Es gab von Anfang an viele Wünsche und auch viele Befürchtungen. Keine der Befürchtungen ist am Ende eingetreten. Der Wunsch nach einer Lockerung der parlamentarischen Rechte, der im Raum stand, der auch mal in Brüssel diskutiert wurde, war für uns Sozialdemokraten von vornherein ausgeschlossen, völlig ausgeschlossen.

(Beifall bei der SPD)

Das haben wir gesagt, und wir haben Wort gehalten. Es war auch gar nicht nötig; denn die Gespräche, die wir mit der Kommission und auch auf internationaler Ebene geführt haben, haben eindrucksvoll gezeigt: Der parlamentarische Vorbehalt ist keinesfalls ein Hemmschuh für deutsche Verantwortung in der Welt. Dass sich Regierungen manchmal hinter dem Parlamentsvorbehalt versteckt haben, ist für uns Parlamentarier sogar ein richtiges Ärgernis, weil das den guten parlamentarischen Vorbehalt in der Staatengemeinschaft diskreditiert und wir immer wieder erklären müssen, was Sache ist.

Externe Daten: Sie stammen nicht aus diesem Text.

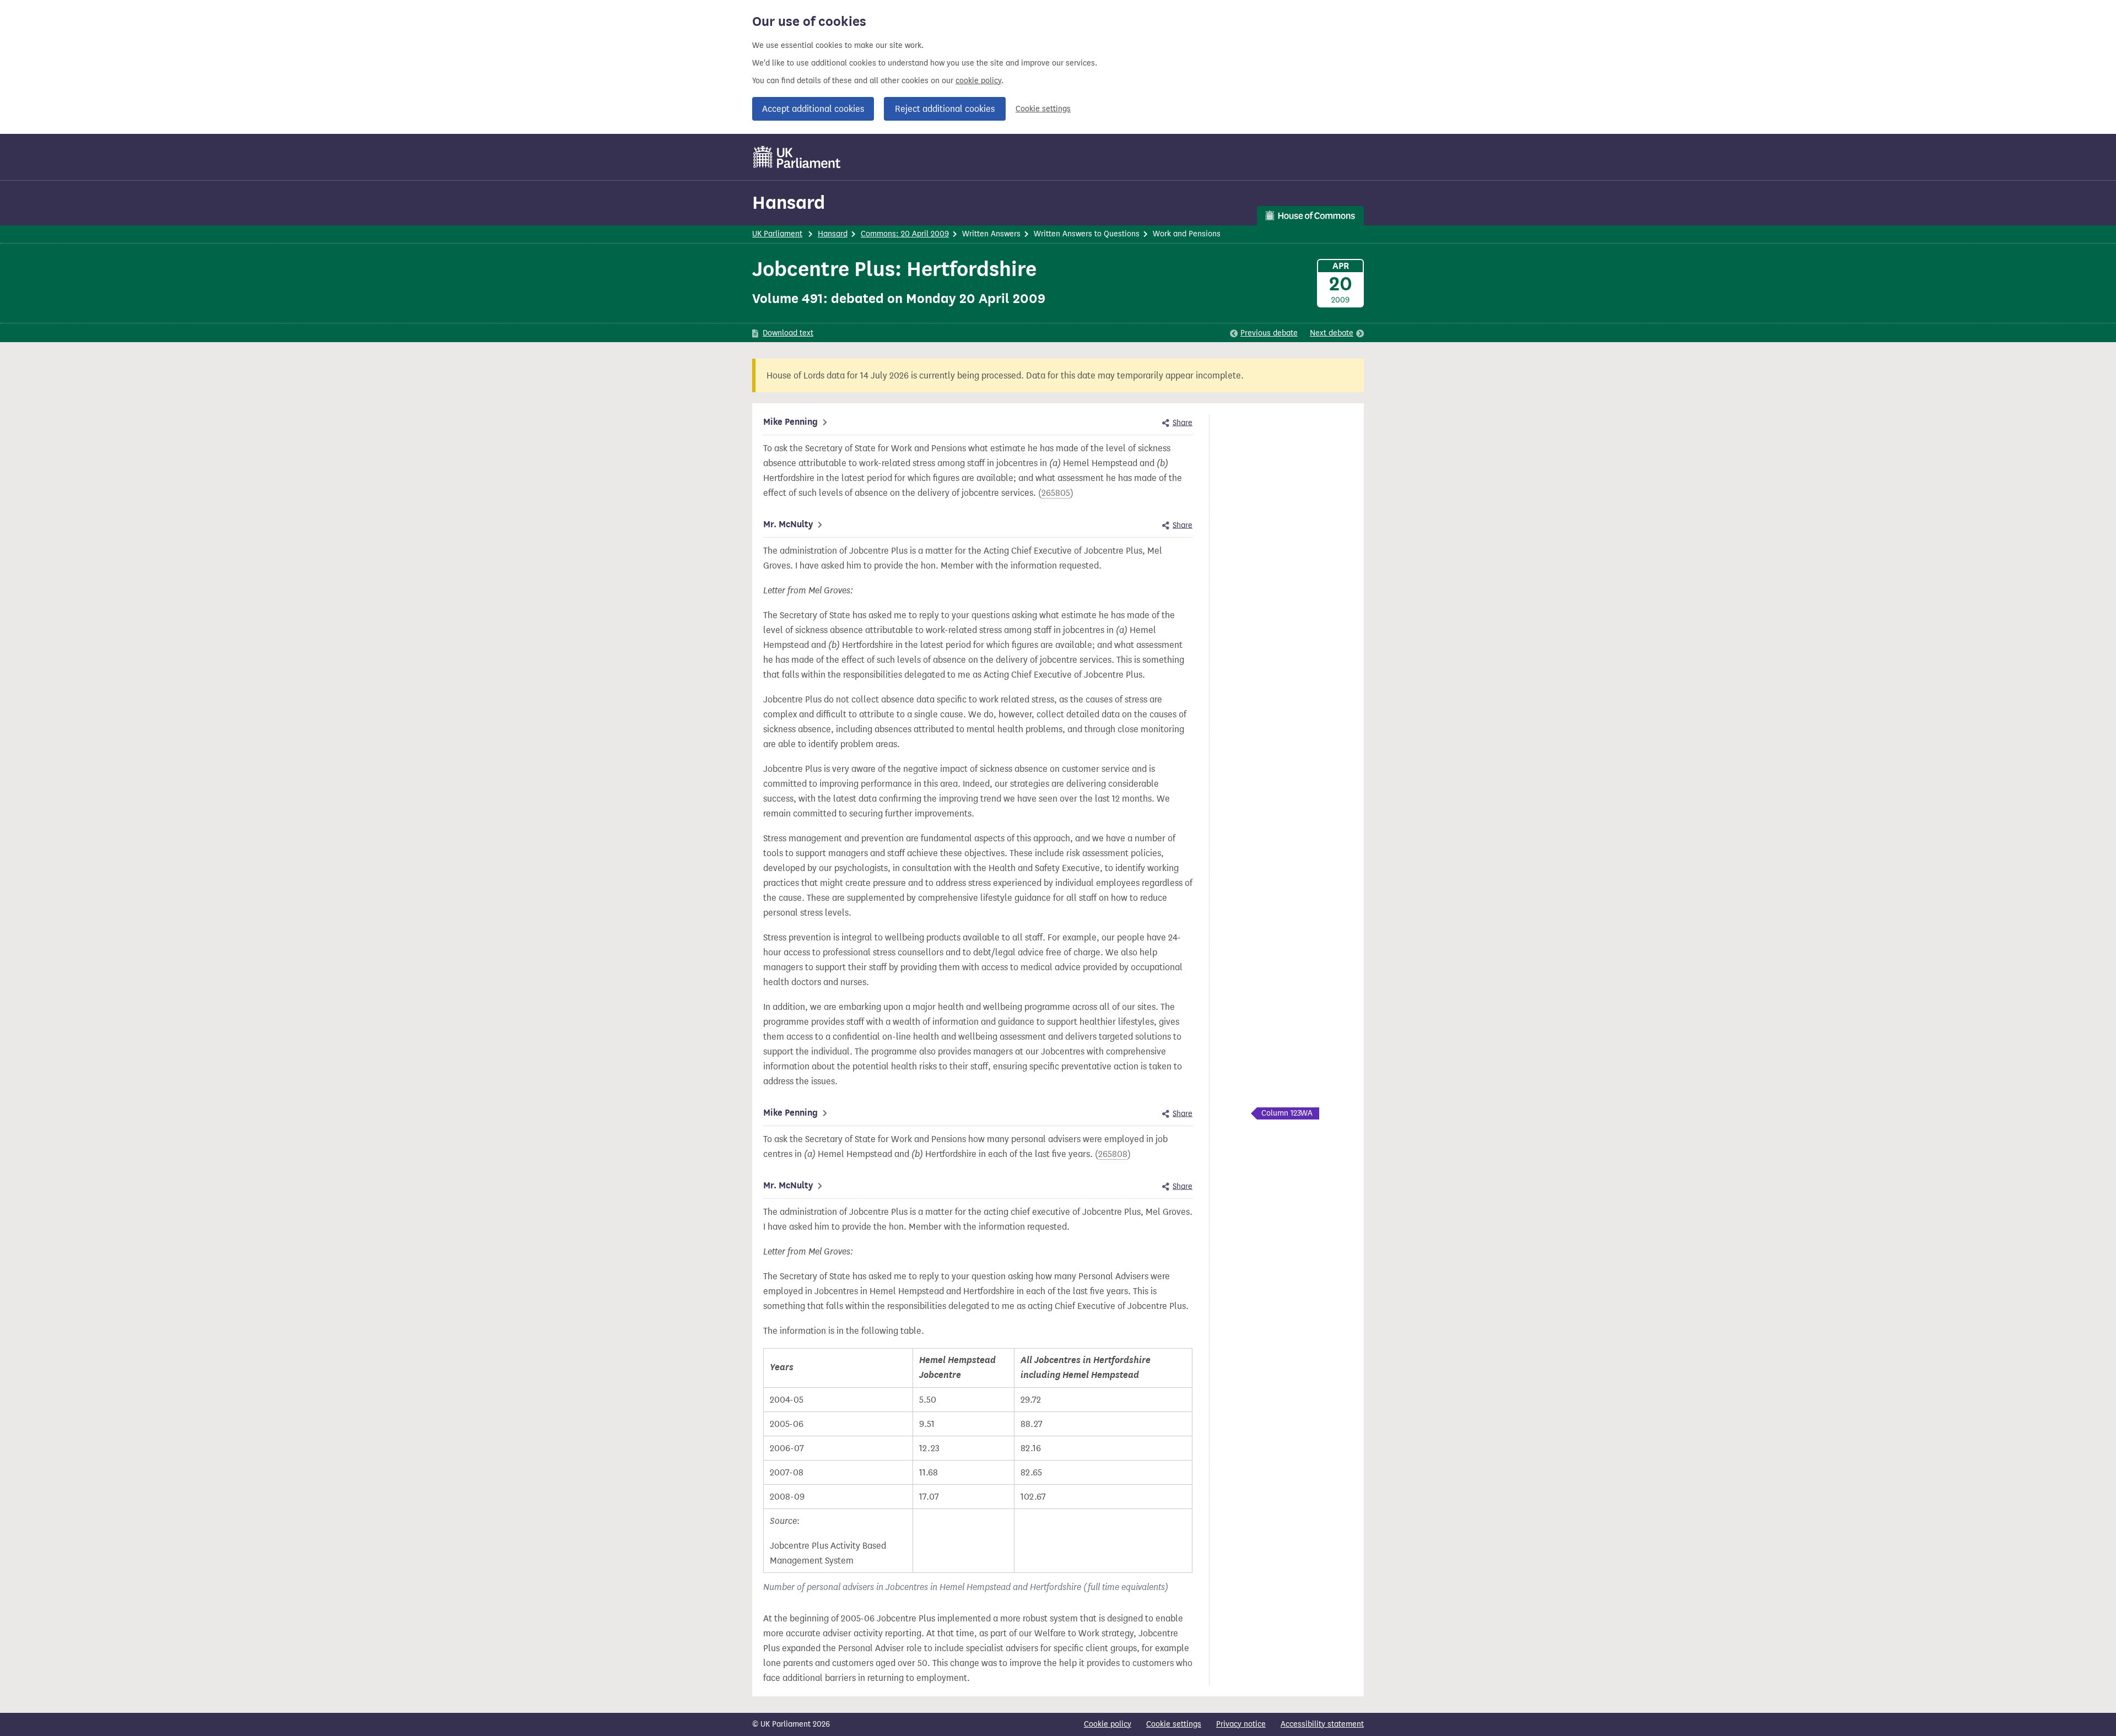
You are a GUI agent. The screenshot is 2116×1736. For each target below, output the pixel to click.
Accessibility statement (1322, 1724)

(Beifall bei Abgeordneten der SPD sowie des Abg. Dr. Frithjof Schmidt [BÜNDNIS 90/DIE GRÜNEN])

Insofern sage ich eindeutig: Der Parlamentsvorbehalt ist gut, und er schützt auch Regierungen – da bin ich ganz bei Ihnen – vor vorschnellen und möglicherweise auch falschen Entscheidungen.

Es wurde auch befürchtet, dass der Parlamentsvorbehalt abgeschafft werden könnte. Davon wurde überhaupt nichts realisiert. Wir haben den Parlamentsvorbehalt in keiner Weise eingeschränkt. Im Gegenteil: An vielen Stellen haben wir die parlamentarischen Rechte erweitert und präzisiert.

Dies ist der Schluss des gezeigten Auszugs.